# The records
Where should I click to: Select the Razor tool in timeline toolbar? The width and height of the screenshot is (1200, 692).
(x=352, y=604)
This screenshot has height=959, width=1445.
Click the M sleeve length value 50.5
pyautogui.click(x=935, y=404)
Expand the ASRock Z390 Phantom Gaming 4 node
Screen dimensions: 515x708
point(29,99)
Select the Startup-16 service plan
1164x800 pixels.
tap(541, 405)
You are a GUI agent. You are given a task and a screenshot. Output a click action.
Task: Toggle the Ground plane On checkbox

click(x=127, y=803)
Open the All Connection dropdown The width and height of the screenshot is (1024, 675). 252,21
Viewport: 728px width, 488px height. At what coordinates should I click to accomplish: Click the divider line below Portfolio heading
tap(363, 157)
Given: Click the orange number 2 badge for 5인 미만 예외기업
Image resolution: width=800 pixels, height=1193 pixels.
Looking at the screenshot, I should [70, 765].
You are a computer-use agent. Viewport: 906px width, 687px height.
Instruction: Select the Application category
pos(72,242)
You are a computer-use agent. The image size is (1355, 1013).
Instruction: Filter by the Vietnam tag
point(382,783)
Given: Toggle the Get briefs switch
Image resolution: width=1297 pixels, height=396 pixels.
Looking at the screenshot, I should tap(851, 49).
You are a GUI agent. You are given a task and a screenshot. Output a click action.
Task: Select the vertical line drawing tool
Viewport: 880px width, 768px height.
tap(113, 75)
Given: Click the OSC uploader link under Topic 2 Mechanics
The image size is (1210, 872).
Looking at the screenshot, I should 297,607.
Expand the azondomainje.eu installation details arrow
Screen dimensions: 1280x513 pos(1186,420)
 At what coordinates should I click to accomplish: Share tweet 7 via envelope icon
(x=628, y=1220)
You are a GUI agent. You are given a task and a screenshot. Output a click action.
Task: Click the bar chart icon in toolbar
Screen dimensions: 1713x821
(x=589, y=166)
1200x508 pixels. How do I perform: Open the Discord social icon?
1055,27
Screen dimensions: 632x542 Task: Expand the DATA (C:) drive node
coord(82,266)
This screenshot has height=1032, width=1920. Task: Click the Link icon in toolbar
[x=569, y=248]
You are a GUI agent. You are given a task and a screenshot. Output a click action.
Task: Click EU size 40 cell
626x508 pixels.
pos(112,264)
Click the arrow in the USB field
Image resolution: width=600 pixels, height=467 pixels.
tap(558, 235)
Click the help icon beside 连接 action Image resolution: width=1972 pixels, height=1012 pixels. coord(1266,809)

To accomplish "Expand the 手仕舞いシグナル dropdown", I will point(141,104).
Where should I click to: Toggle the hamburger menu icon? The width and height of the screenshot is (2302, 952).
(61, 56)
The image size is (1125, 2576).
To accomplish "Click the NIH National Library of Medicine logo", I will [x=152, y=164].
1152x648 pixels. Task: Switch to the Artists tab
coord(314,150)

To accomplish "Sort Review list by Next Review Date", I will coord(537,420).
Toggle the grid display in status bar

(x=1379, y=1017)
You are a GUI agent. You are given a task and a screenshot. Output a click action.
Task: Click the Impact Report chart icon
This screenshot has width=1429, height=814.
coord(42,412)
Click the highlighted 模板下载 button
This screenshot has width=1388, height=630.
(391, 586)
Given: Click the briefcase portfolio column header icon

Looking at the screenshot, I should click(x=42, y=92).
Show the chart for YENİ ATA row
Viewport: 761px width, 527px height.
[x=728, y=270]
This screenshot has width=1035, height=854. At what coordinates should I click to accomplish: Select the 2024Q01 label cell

# Problem to solve
Every entry shown above is to be written out exactly.

# Reply to the task
Where should I click to: Select the Razor tool in timeline toolbar? The width and height of the screenshot is (1200, 692).
(x=352, y=604)
This screenshot has height=959, width=1445.
Click the M sleeve length value 50.5
pyautogui.click(x=935, y=404)
Expand the ASRock Z390 Phantom Gaming 4 node
Screen dimensions: 515x708
point(29,99)
Select the Startup-16 service plan
1164x800 pixels.
tap(541, 405)
You are a GUI agent. You are given a task and a screenshot. Output a click action.
Task: Toggle the Ground plane On checkbox

click(x=127, y=803)
Open the All Connection dropdown The width and height of the screenshot is (1024, 675). 252,21
Viewport: 728px width, 488px height. At what coordinates should I click to accomplish: Click the divider line below Portfolio heading
tap(363, 157)
Given: Click the orange number 2 badge for 5인 미만 예외기업
Image resolution: width=800 pixels, height=1193 pixels.
Looking at the screenshot, I should [70, 765].
You are a computer-use agent. Viewport: 906px width, 687px height.
Instruction: Select the Application category
pos(72,242)
You are a computer-use agent. The image size is (1355, 1013).
Instruction: Filter by the Vietnam tag
point(382,783)
Given: Toggle the Get briefs switch
Image resolution: width=1297 pixels, height=396 pixels.
Looking at the screenshot, I should tap(851, 49).
You are a GUI agent. You are given a task and a screenshot. Output a click action.
Task: Select the vertical line drawing tool
Viewport: 880px width, 768px height.
tap(113, 75)
Given: Click the OSC uploader link under Topic 2 Mechanics
The image size is (1210, 872).
Looking at the screenshot, I should 297,607.
Expand the azondomainje.eu installation details arrow
Screen dimensions: 1280x513 pos(1186,420)
 At what coordinates should I click to accomplish: Share tweet 7 via envelope icon
(x=628, y=1220)
You are a GUI agent. You are given a task and a screenshot. Output a click action.
Task: Click the bar chart icon in toolbar
Screen dimensions: 1713x821
(x=589, y=166)
1200x508 pixels. How do I perform: Open the Discord social icon?
1055,27
Screen dimensions: 632x542 Task: Expand the DATA (C:) drive node
coord(82,266)
This screenshot has height=1032, width=1920. Task: Click the Link icon in toolbar
[x=569, y=248]
You are a GUI agent. You are given a task and a screenshot. Output a click action.
Task: Click EU size 40 cell
626x508 pixels.
pos(112,264)
Click the arrow in the USB field
Image resolution: width=600 pixels, height=467 pixels.
tap(558, 235)
Click the help icon beside 连接 action Image resolution: width=1972 pixels, height=1012 pixels. coord(1266,809)

To accomplish "Expand the 手仕舞いシグナル dropdown", I will point(141,104).
Where should I click to: Toggle the hamburger menu icon? The width and height of the screenshot is (2302, 952).
(61, 56)
The image size is (1125, 2576).
To accomplish "Click the NIH National Library of Medicine logo", I will [x=152, y=164].
1152x648 pixels. Task: Switch to the Artists tab
coord(314,150)

To accomplish "Sort Review list by Next Review Date", I will coord(537,420).
Toggle the grid display in status bar

(x=1379, y=1017)
You are a GUI agent. You are given a task and a screenshot. Output a click action.
Task: Click the Impact Report chart icon
This screenshot has width=1429, height=814.
coord(42,412)
Click the highlighted 模板下载 button
This screenshot has width=1388, height=630.
(391, 586)
Given: Click the briefcase portfolio column header icon

Looking at the screenshot, I should click(x=42, y=92).
Show the chart for YENİ ATA row
Viewport: 761px width, 527px height.
[x=728, y=270]
This screenshot has width=1035, height=854. At what coordinates should I click to accomplish: Select the 2024Q01 label cell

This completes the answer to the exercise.